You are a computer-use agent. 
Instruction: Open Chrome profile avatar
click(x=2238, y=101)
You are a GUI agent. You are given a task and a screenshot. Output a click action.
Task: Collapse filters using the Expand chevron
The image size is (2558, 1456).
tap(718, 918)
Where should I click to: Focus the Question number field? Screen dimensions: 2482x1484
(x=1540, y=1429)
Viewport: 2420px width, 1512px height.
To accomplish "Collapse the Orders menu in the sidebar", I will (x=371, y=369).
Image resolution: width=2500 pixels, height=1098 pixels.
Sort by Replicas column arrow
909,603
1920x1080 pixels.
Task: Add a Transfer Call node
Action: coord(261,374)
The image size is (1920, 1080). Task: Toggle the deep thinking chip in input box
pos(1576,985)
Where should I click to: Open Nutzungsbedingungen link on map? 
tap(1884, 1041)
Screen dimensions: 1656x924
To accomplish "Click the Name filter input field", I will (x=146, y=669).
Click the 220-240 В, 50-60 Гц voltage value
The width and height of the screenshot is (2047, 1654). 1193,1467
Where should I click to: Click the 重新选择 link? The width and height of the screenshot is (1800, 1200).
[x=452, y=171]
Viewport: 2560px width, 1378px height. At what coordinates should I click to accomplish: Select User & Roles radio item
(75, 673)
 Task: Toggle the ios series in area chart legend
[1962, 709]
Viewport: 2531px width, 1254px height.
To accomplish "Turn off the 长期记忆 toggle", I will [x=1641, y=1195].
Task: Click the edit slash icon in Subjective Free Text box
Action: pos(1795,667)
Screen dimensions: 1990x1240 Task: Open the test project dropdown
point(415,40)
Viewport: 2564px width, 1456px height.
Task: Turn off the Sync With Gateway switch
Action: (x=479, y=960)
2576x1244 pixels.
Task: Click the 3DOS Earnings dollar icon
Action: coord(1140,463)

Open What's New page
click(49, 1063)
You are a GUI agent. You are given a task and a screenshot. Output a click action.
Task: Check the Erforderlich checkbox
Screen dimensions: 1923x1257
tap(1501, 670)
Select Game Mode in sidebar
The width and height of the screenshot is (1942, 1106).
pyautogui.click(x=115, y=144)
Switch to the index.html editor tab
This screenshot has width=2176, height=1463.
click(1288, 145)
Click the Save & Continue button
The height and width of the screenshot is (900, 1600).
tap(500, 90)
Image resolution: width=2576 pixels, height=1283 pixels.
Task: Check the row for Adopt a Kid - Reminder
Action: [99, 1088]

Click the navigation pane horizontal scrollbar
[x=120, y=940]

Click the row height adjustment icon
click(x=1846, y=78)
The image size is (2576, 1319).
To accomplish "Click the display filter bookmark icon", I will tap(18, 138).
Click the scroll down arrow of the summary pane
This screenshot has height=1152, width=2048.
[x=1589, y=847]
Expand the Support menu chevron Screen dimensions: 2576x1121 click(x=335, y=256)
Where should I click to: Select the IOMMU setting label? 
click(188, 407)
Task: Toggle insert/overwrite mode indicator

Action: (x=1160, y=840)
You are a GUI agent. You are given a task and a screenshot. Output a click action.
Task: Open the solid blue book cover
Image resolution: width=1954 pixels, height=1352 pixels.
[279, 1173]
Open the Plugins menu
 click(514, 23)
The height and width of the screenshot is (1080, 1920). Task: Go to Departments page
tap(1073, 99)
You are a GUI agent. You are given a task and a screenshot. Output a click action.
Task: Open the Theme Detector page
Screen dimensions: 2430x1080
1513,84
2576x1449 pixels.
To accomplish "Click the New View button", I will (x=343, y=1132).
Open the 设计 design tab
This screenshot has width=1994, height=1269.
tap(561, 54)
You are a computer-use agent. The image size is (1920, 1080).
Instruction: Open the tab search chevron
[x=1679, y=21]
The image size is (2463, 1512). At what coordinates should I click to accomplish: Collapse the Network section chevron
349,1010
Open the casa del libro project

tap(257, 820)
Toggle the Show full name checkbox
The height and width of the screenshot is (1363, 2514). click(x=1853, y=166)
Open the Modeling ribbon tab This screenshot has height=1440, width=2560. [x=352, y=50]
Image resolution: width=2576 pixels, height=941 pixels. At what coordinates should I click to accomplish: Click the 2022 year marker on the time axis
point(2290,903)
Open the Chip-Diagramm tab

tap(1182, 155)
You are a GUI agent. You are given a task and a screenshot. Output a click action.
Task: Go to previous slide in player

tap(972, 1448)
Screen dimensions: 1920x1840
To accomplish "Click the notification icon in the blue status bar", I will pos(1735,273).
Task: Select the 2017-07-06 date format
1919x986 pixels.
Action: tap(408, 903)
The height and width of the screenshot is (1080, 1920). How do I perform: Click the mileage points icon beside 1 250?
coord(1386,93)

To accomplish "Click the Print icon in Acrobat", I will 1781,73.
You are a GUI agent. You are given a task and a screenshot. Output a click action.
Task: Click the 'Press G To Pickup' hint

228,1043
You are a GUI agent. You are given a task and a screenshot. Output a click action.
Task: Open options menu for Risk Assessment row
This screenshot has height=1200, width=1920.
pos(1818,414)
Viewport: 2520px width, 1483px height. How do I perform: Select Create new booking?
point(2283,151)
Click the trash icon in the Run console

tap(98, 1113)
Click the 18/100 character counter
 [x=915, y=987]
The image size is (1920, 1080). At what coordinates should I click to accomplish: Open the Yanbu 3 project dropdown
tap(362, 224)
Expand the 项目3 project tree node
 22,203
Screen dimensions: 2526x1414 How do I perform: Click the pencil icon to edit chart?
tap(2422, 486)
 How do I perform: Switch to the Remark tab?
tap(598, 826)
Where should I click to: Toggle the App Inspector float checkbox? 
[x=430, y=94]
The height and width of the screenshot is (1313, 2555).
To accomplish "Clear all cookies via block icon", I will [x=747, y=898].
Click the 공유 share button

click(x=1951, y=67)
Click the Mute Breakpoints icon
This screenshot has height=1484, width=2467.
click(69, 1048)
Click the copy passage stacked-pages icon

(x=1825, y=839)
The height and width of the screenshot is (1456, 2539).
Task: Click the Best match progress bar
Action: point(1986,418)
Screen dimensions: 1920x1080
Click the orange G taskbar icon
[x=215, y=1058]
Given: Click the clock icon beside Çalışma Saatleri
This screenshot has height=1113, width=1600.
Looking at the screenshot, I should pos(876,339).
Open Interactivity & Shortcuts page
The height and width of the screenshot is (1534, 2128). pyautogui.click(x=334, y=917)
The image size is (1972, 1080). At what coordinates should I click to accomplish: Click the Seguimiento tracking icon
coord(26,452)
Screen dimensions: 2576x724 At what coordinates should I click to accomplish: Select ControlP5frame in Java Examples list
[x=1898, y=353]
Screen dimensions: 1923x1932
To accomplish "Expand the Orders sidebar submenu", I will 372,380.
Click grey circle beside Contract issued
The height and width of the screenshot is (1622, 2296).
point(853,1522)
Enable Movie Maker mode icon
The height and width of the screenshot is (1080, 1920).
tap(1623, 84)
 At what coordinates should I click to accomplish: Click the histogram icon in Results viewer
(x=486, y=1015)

——

# Action item
Using the data above, copy each line that contains "blue".

# Written solution
Task: Open the solid blue book cover
To accomplish "Click the notification icon in the blue status bar", I will pos(1735,273).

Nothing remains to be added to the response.